Champagnole et région. Clément Pernot : « Il faut un plan Marshall agricole »

Fin avril, le gel frappait les vignes. La plupart des professionnels ont perdu 80 % de leur future récolte. Le sénateur, Clément Pernot, a interpellé le gouvernement sur les « déboires des agriculteurs jurassiens ».

0
2332
Clément Pernot est intervenu au sénat sur le gel qui a frappé le vignoble jurassien.

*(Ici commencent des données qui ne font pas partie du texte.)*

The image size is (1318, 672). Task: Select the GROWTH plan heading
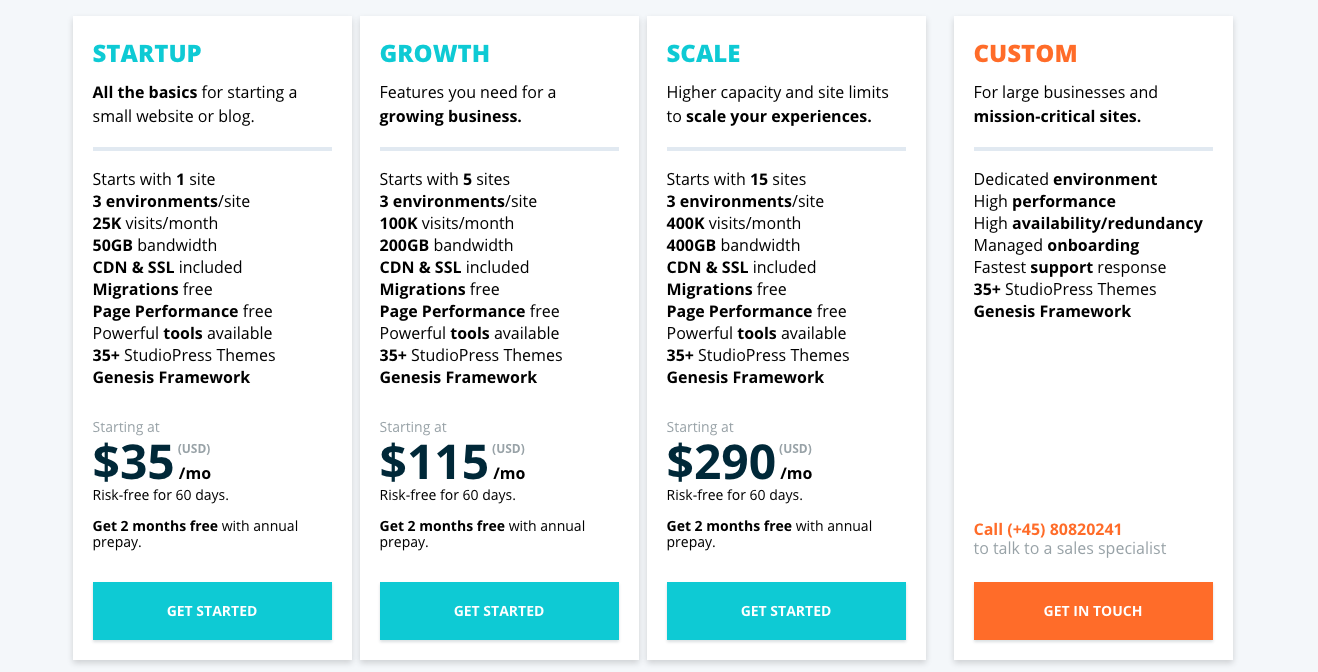435,53
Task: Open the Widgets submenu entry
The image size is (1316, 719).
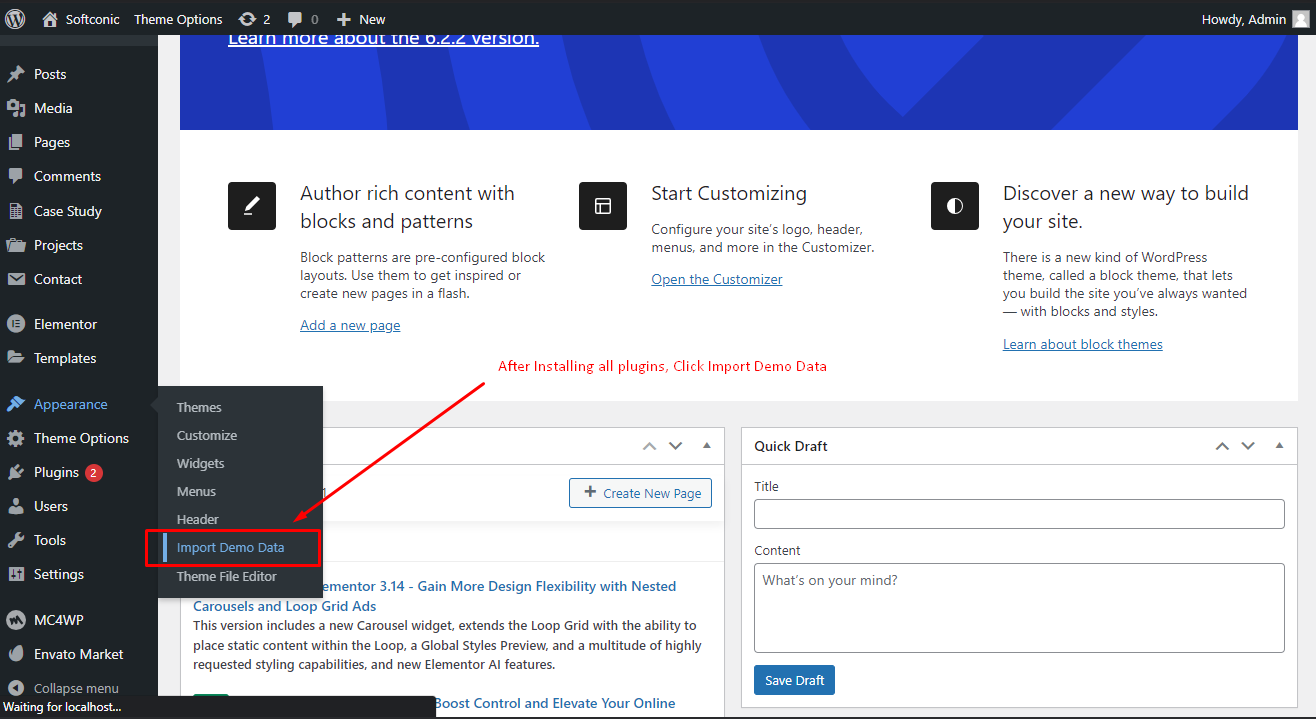Action: [x=201, y=463]
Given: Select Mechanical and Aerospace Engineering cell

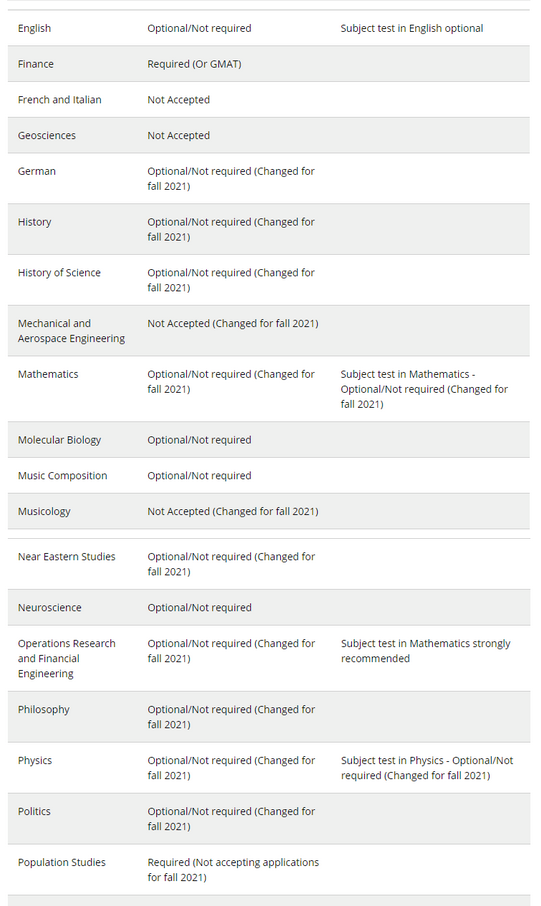Looking at the screenshot, I should click(71, 331).
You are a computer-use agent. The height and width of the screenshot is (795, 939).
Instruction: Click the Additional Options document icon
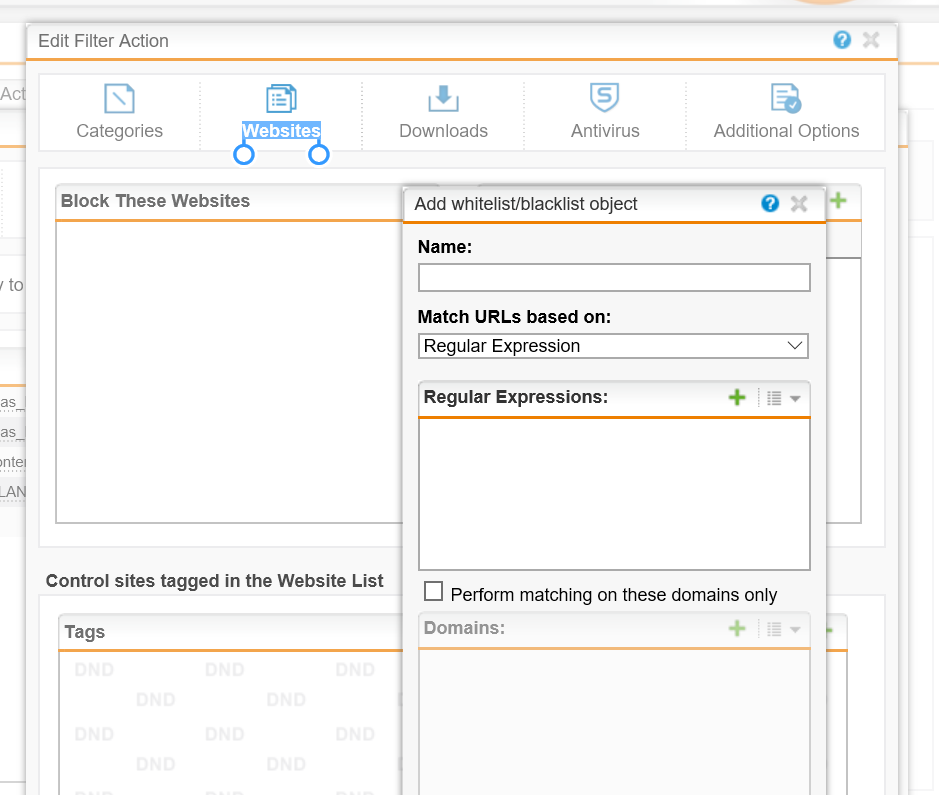click(785, 99)
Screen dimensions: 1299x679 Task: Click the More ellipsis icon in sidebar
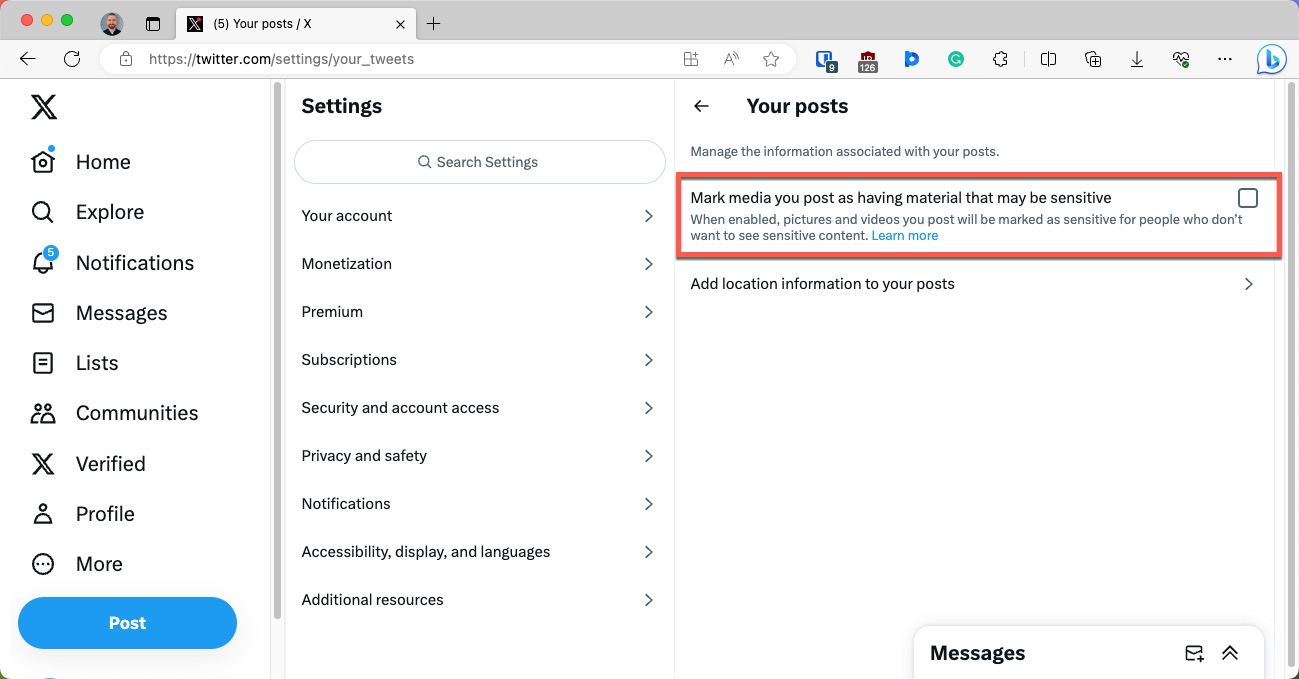(42, 563)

« Pour soulager nos vignerons, il faut bien sûr des exonérations fiscales et sociales à court terme, mais ces phénomènes de gel sont trop consécutifs pour parler d’aléas : c’est la conséquence d’une évolution climatique qui entraine des floraisons trop précoces, percutées par le gel. Les viticulteurs jurassiens sont touchés dans leur chair. Les anciens s’interrogent sur leur succession ; les jeunes, endettés, sur leur avenir. Tous sont pessimistes », a témoigné l’élu, qui indique que, dans le même temps, les prévisions concernant la ressource en eau sur la montagne jurassienne sont apocalyptiques, ce qui menace sa filière d’excellence, le comté.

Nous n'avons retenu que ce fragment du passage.